Female bosses have the edge in small businesses

Micro businesses are the only types of companies to favour female managers over male ones, with women generally performing better than men in senior roles, according to new research.


The Australian Institute of Management for Victoria and Tasmania surveyed 3,026 male and female executives, with men making up 38% of the participants.


The survey reveals micro organisations – employing one to four people – have 53% of female managers compared to 47% of male managers, making it the only business sector based on size to do so.


According to AIM Victoria chief executive Susan Heron, this figure highlights the high number of women who decide to start their own business out of sheer frustration.


“A lot of these women have been in the mainstream workforce and are frustrated at their inability to further their ambitions and careers.
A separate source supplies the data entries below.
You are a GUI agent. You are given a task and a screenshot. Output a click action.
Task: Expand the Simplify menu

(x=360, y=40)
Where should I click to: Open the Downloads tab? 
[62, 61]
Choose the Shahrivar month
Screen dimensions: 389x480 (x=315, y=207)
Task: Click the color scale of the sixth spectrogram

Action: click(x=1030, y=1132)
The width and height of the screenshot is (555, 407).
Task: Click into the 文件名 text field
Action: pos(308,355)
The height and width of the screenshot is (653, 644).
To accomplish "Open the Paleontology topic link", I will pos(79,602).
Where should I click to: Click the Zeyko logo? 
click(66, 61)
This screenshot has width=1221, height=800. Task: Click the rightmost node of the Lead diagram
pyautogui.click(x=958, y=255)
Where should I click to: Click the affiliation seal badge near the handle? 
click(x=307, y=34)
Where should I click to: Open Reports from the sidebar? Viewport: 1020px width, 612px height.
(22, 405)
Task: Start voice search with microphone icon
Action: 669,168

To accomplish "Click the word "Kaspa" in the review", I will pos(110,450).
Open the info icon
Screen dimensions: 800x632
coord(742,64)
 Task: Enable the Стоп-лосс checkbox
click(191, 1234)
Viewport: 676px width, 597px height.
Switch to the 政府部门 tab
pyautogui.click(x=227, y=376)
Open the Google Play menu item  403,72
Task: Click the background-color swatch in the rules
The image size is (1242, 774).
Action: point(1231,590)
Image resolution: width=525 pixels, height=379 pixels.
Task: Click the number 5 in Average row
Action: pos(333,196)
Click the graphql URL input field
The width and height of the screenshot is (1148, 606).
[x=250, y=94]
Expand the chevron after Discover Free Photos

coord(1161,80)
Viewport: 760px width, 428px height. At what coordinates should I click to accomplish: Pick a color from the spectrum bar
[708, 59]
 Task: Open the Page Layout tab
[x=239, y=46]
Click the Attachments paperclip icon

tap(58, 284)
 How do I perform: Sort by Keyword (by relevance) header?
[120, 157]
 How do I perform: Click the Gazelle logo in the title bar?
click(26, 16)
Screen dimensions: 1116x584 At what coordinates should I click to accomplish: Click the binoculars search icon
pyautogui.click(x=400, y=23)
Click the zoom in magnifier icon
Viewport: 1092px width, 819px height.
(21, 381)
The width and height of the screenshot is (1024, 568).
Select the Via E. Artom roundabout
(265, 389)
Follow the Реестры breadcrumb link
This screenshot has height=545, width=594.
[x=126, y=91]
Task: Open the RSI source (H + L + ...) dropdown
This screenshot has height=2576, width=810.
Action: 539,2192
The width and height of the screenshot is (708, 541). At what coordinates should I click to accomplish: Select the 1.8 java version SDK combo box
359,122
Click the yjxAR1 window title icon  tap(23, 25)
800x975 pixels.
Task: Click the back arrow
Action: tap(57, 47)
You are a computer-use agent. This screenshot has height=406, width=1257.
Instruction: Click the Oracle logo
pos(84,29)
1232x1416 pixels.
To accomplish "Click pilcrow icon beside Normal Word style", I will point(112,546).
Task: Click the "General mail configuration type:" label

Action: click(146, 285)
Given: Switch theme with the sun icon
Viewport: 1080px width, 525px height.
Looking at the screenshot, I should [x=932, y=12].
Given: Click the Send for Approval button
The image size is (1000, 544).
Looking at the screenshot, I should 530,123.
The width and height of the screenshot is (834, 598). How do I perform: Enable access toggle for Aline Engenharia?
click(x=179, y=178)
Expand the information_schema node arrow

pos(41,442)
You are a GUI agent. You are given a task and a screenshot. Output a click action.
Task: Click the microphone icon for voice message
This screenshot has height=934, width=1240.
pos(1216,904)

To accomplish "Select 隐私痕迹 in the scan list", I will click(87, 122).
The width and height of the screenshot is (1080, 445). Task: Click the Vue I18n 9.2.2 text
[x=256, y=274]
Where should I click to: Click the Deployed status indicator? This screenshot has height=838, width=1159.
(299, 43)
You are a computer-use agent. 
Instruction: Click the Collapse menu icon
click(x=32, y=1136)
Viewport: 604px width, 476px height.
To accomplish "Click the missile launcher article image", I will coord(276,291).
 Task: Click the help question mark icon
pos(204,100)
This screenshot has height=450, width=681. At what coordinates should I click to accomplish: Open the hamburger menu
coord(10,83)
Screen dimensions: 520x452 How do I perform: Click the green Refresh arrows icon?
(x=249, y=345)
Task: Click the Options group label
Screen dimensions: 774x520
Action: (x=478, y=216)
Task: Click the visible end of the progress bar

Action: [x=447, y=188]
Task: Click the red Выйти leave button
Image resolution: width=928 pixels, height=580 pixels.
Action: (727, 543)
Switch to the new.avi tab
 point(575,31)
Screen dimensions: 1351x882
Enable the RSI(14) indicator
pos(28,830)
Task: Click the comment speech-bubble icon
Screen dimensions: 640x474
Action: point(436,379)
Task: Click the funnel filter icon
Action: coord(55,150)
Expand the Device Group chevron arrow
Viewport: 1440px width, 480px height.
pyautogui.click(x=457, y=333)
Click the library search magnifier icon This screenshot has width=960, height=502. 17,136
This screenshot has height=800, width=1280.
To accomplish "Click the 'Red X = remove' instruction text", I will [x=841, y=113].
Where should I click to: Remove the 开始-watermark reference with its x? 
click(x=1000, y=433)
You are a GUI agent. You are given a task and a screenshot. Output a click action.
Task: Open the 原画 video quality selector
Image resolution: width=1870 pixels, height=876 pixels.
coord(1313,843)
So they start their own businesses, bringing with them a very high skill level,” Heron says.


It seems micro organisations consider themselves in good hands, with the survey revealing women’s managerial skills are more highly rated than those of their male counterparts.


Participants in the survey were asked to rate their manager’s strengths across 16 performance indicators including leadership, decision-making and customer focus.


Female managers scored higher ratings than men for 15 out of 16 measures, with problem-solving the only category in which men and women were ranked equally.


The largest performance gaps were in communications skills, with women scoring 52% and men 36%, and emotional intelligence, with men and women scoring 38% and 22% respectively.


In the key area of managing people and performance, women’s led over men was 39% to 29%, and female managers were also perceived to be more supportive than men.


Heron says the results show women are more attuned to their workplace culture than men, which can make or break an organisation’s success.


With regard to recruitment, Heron says the survey shows many women are ambitious by nature, making them valuable assets to small businesses.


Heron says young women in particular are a standout category, with 91% of women aged 21 to 25 having high career aspirations.


“That means innovative, pacesetter organisations have a great opportunity to attract and retain female talent if they can get the necessary policies in place to establish career pathways and get the workplace culture right,” she says.


“If you’re not thinking about getting the right skills into your senior management team, regardless of gender, you’re not doing a good job as an organisation.”


“If you have women in your organisation with strong skills, what type of fool are you to keep them down?”


Not surprisingly, the survey shows flexible working arrangements is the most important factor to retain women in the workforce, followed by workplace culture and childcare support.